Falcoff asked, “Would that be good for public policy? If someone is willing to put forward the resources to do this correctly, why is it not in the public good to rid ourselves of invalid patents? It's not a minor undertaking.”
“The hedge fund issue is what has gotten people talking,” Nolan said, “but it's the disproportionate success rate that everyone is really looking at.”
While standing may be “the easy answer,” he said, he didn't expect Congress to give in on that point, with the “battleground”really being about the standards the PTAB uses to conduct patent challenges. Hedge funds “will be less able to monetize the IPR challenge” if standards more likely to favor the patent owner reduce the stock market's expectation that the challenge will win.
Change PTAB Standards?
Hadad requested three changes to PTAB rules and procedures in the hearing:
PTO Director Michelle K. Lee has already hinted that the office is looking into making the change related to adding judges (60 PTD, 3/30/15), which PTAB practitioner Falcoff endorsed.
He said, though, that a change in the presumption of validity and burden of proof is the modification most likely to make the difference the proponents of these provisions are seeking.
“There are many situations where it's just simply a battle of the experts,”he said. “In some cases, those positions are not grounded on objective evidence. If it's a close call or a tie-type situation, the burden of proof change makes a big difference.”
He strongly supported aligning the claim construction standards, and not necessarily because it decreases the likelihood of an invalidity finding. Rather he said, “There are efficiencies, because if a patent survives and goes back into litigation, the judge can simply take the opinion from PTAB judges and use it.”
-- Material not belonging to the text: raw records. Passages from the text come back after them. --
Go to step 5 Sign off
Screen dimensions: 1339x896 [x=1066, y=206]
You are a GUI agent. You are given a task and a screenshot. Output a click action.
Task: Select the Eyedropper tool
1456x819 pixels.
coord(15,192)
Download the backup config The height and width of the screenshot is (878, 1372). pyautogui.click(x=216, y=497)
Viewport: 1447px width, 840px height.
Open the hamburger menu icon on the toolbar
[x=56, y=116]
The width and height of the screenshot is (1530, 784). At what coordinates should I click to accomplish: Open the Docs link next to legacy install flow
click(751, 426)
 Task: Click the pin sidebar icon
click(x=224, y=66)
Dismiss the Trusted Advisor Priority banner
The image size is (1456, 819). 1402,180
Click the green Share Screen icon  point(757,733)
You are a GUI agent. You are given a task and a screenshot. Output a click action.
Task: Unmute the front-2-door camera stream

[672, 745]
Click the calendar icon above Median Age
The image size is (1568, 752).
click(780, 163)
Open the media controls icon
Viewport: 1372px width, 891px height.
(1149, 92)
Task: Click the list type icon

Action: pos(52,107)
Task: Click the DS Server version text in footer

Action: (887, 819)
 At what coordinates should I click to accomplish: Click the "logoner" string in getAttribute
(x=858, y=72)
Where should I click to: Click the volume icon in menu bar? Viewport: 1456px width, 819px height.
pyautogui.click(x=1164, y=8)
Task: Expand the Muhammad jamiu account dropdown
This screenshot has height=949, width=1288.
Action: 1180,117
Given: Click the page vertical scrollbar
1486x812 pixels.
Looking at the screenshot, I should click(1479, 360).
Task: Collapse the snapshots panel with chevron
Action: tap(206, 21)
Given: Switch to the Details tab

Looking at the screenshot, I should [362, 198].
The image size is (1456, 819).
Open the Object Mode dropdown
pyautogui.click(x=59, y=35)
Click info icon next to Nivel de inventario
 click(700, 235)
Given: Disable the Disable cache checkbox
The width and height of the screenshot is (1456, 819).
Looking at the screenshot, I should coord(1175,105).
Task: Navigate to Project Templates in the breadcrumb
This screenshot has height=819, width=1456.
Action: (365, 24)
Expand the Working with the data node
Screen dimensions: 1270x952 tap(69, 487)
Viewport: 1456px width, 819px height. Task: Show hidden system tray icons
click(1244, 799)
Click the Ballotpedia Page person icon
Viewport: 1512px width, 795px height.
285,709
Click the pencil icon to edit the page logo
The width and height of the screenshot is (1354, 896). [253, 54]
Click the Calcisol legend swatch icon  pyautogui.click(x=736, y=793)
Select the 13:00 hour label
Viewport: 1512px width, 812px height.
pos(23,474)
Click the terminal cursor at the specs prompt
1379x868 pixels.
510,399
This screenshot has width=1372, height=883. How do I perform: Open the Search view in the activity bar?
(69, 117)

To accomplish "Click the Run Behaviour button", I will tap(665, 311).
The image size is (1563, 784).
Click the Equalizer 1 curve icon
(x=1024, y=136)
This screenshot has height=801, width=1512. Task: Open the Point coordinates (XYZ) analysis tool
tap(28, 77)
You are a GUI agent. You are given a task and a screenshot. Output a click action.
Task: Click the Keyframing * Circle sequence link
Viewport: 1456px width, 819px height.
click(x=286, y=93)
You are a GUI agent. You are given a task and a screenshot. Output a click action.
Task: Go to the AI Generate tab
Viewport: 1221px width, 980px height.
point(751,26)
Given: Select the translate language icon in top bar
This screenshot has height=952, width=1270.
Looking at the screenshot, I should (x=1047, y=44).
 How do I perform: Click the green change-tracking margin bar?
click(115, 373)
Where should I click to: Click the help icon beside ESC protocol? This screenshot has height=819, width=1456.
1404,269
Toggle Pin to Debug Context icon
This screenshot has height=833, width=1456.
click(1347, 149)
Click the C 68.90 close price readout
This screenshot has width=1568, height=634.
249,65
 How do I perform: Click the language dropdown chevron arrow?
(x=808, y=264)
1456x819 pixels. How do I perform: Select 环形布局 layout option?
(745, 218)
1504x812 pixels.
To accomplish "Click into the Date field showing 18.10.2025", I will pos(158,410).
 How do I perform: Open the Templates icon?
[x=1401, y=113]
Otherwise, the court may have to hold a claim construction hearing simply because of the different standard it must use, Falcoff said. And we're all better off if the PTAB's judgment is adopted by courts, he added.
“In many or most situations in litigation, the judges are not technically trained or not familiar with patent law,” Falcoff said. “It makes more sense to have administrative patent judges making decisions and carry them through.”
He rejected the call for live testimony, though.
“It offends me from a cost standpoint,” he said. “If one party does it the other party is going to have to do it, and then both sides are spending a lot more money. That is counter to the stated objectives of the IPR proceedings.”
That May Not Be So Easy
Among Hadad's three requests, the House's Innovation Act addresses only the claim construction issue—requiring the PTAB to use the Phillips standard required in federal courts, but the Senate's S. 1137 leaves that out.
The STRONG Patents Act includes provisions for all but the live testimony issue. But will the Senate amend S. 1137 to incorporate provisions from S. 632? “That's going to be a sticking point going forward,”Nolan said, recalling the hearing.
Sen. Charles E. Schumer (D-N.Y.), one of S. 1137's sponsors, said he would not vote for any bill that contained attempts to “gut”the IPR and CBM proceedings.